**WORK INSTRUCTIONS**
A verbatim reproduction of all the entries is needed.

Stored data
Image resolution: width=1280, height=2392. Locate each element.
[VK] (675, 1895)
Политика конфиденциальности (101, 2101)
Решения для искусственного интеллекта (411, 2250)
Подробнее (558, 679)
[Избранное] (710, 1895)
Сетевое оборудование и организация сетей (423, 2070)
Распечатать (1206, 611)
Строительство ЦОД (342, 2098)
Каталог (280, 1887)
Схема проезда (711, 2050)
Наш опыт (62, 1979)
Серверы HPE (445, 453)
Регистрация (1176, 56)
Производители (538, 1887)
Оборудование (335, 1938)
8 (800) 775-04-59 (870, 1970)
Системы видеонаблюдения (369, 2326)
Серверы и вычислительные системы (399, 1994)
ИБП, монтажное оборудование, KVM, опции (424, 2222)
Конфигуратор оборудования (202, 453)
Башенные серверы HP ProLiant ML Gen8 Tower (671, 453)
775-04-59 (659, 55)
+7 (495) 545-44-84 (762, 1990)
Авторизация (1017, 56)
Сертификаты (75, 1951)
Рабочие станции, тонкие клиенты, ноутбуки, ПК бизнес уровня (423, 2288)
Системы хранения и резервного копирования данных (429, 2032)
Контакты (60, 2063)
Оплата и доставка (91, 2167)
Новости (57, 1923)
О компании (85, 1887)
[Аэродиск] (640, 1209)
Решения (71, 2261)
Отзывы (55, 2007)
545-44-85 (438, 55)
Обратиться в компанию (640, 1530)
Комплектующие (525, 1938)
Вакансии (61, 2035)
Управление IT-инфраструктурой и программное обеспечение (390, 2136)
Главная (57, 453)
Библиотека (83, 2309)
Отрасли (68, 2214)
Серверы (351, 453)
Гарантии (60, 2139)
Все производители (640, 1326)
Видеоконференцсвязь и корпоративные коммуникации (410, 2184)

**SOLVED EXERCISE**
Image resolution: width=1280, height=2392. Locate each element.
[VK] (675, 1895)
Политика конфиденциальности (101, 2101)
Решения для искусственного интеллекта (411, 2250)
Подробнее (558, 679)
[Избранное] (710, 1895)
Сетевое оборудование и организация сетей (423, 2070)
Распечатать (1206, 611)
Строительство ЦОД (342, 2098)
Каталог (280, 1887)
Схема проезда (711, 2050)
Наш опыт (62, 1979)
Серверы HPE (445, 453)
Регистрация (1176, 56)
Производители (538, 1887)
Оборудование (335, 1938)
8 (800) 775-04-59 (870, 1970)
Системы видеонаблюдения (369, 2326)
Серверы и вычислительные системы (399, 1994)
ИБП, монтажное оборудование, KVM, опции (424, 2222)
Конфигуратор оборудования (202, 453)
Башенные серверы HP ProLiant ML Gen8 Tower (671, 453)
775-04-59 (659, 55)
+7 (495) 545-44-84 (762, 1990)
Авторизация (1017, 56)
Сертификаты (75, 1951)
Рабочие станции, тонкие клиенты, ноутбуки, ПК бизнес уровня (423, 2288)
Системы хранения и резервного копирования данных (429, 2032)
Контакты (60, 2063)
Оплата и доставка (91, 2167)
Новости (57, 1923)
О компании (85, 1887)
[Аэродиск] (640, 1209)
Решения (71, 2261)
Отзывы (55, 2007)
545-44-85 (438, 55)
Обратиться в компанию (640, 1530)
Комплектующие (525, 1938)
Вакансии (61, 2035)
Управление IT-инфраструктурой и программное обеспечение (390, 2136)
Главная (57, 453)
Библиотека (83, 2309)
Отрасли (68, 2214)
Серверы (351, 453)
Гарантии (60, 2139)
Все производители (640, 1326)
Видеоконференцсвязь и корпоративные коммуникации (410, 2184)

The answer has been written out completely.